Mabhan smiled widely and stretched, looking up to the heavens. Great sinews crackled in his shoulders. “One of our … step-siblings; great among them, sought to attack me. But I threw down and slew it, for it thought to profane my Land! I am the Land, and the Land is Me!”
He shouted the last words, sending booming echoes about the great hall. Tintagel swiftly calmed the very startled Karwin. Voklaynn was reminded abruptly of the strength of a Power in his own place and was suddenly glad that she “only” irritated Mabhan. Lan was also for his own sake as glad!
Mabhan relaxed. “Sorry,” he said, insincerely. “But it was a victory that I shall never cease to exult in. In it, I broke the power of the Fell Ones here, and perhaps even destroyed the Invaders who sought to injure my good friends. Well! I know not where you are heading, but in the mountains south is a place where there is a Doorway through the Veil.”
“Note well though that there is now … how shall I explain them? Wandering Doorways in the Summer Country. They are another of the new, and we think created by the coming of the Fell Converse. But unlike the Bone Hedge and the Black Sands, there seems to be no evil in them. They are more like fairies, though even less intelligent!” He laughed loudly. But Lan noted Pon Yrthen and Siobhan exchange a troubled look, and he knew that these two at least did not necessarily agree with their father in all.
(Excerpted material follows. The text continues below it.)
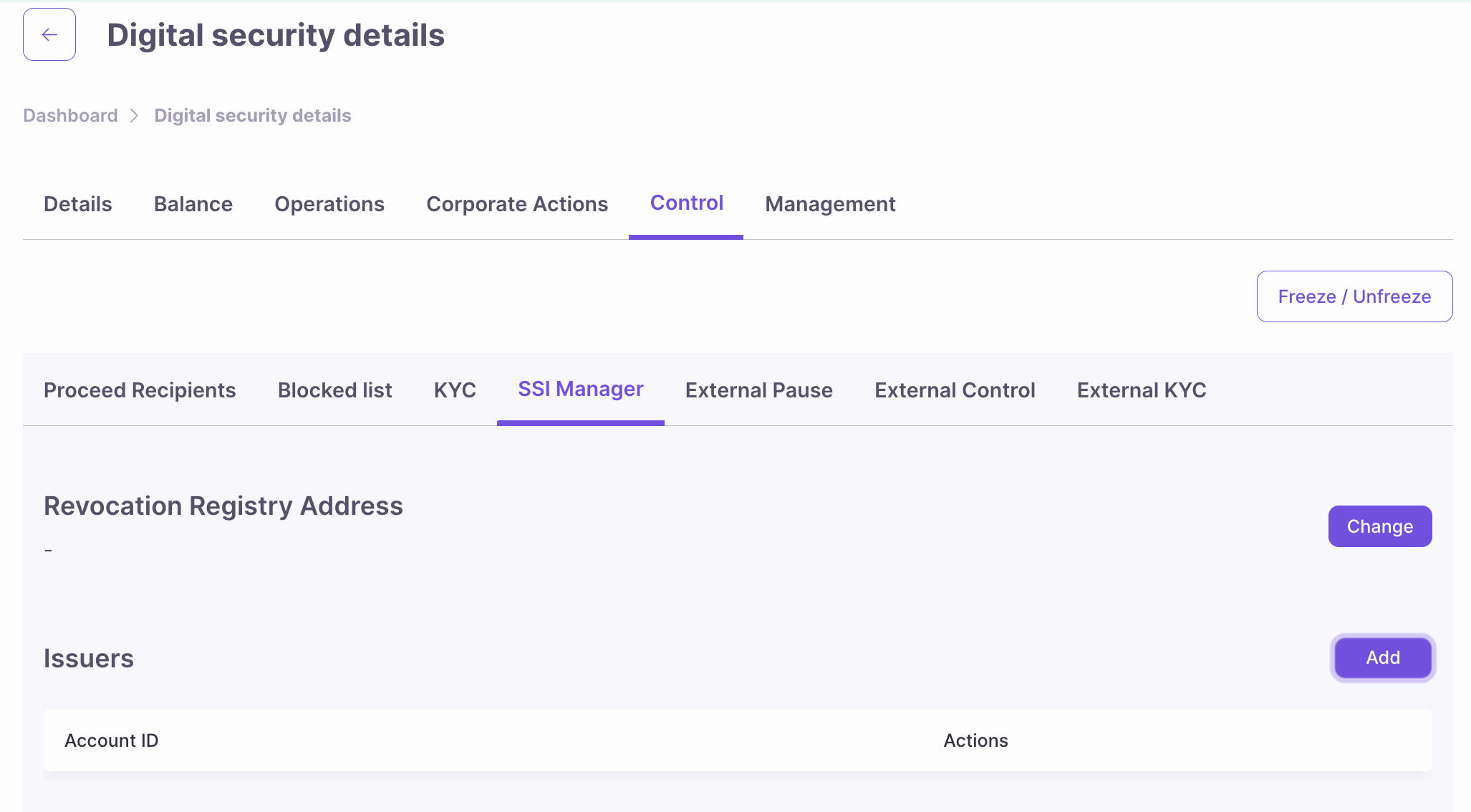Screen dimensions: 1471x812
Task: Open the Balance tab
Action: coord(193,204)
“As to the Doorway I was speaking of,” Mabhan went on. “It is within the Guard of one akin to you, Anwyn. He is,” he thought briefly.
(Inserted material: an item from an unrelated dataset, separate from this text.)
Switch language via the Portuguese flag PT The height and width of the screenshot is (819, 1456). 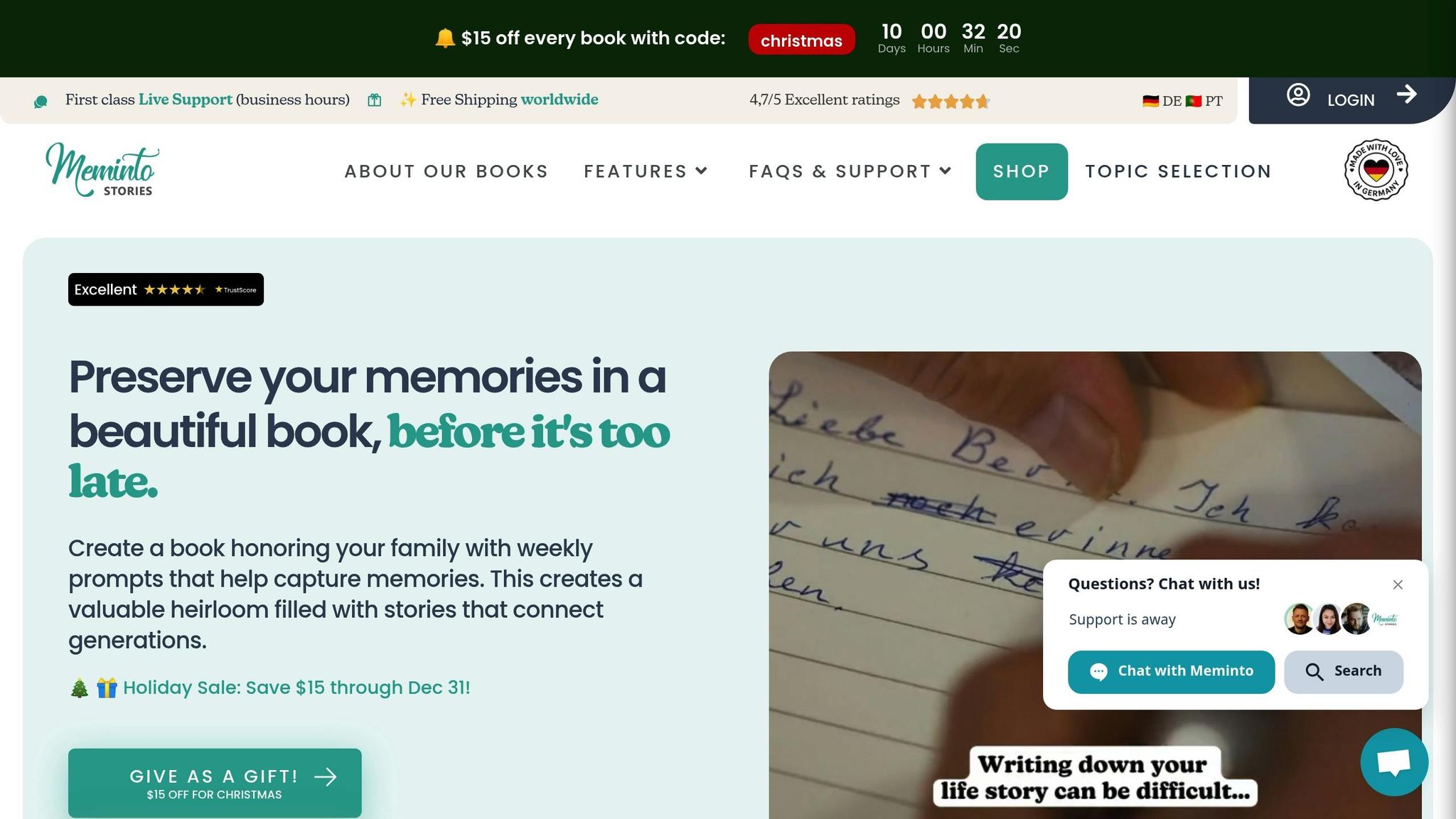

“He is known as Nismayne, and his – what is it you lot say? His Soul is Marim, who is of the Queens of the Beneath Mountains.”
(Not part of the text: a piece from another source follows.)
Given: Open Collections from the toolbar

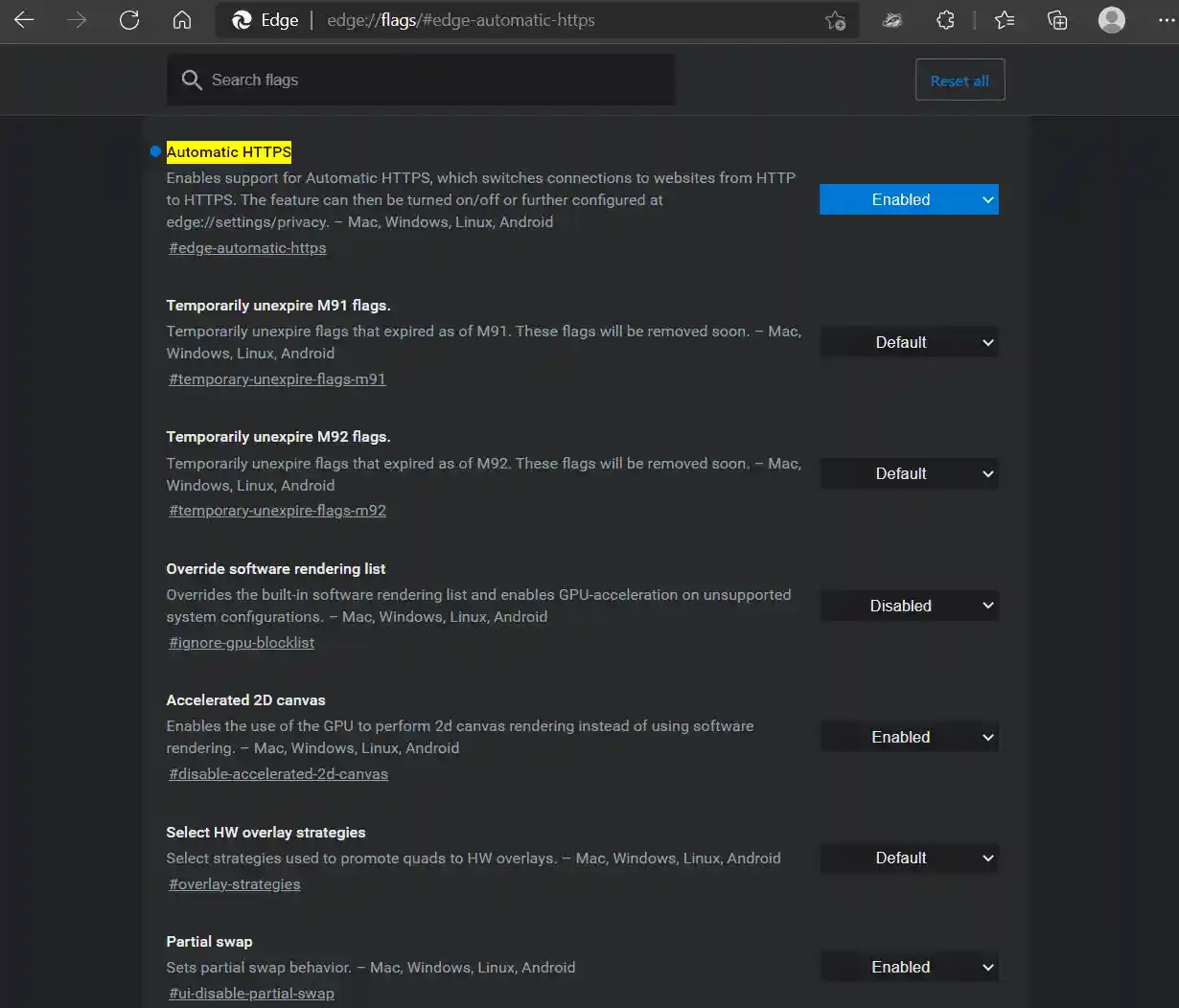Looking at the screenshot, I should click(1056, 19).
“Nismayne!” Anwyn exclaimed in sudden delight. “So his Guard is near here!” He turned to Voklaynn. “He was the great friend of my younger days but found his Soul long before you claimed me. They together took the Fourth Choice,” he revealed sadly.
“It was truly hard, for she has a brother to whom she is devoted, even still, after the Choice.” Then he brightened once more. Here was never a man who could hide his emotions!
“I think I will explain to him – them – the Sixth Choice!”
“And of the Seventh then, and then the Eighth?” Voklaynn enquired slyly.
“If Herne asks, I heard none of those subversive words!” Mabhan said and boomed laughter.
The birthing gifts are as follows:
- A small wooden box of some hard and glistening ivory-white wood inlaid on the top with a glass “mosaic” pattern. The pattern is of a small scarlet serpent among yellow grass. The snake’s lips are pursed in a whistle. The box is almost thirty centimetres long by six by six centimetres. It is not locked but tied shut with gold wire about silver pegs and knobs. From Mabhan.
- A book, thirty-five centimetres by fifty-five centimetres and over ten centimetres thick. It is covered in iridescent rainbow -coloured silk with golden-red leather corner strengtheners and is fastened shut with gold wire and silver pegs as the box is. On the cover is painted in gold leaf, in elaborate letters the name “Ben”. From Leah.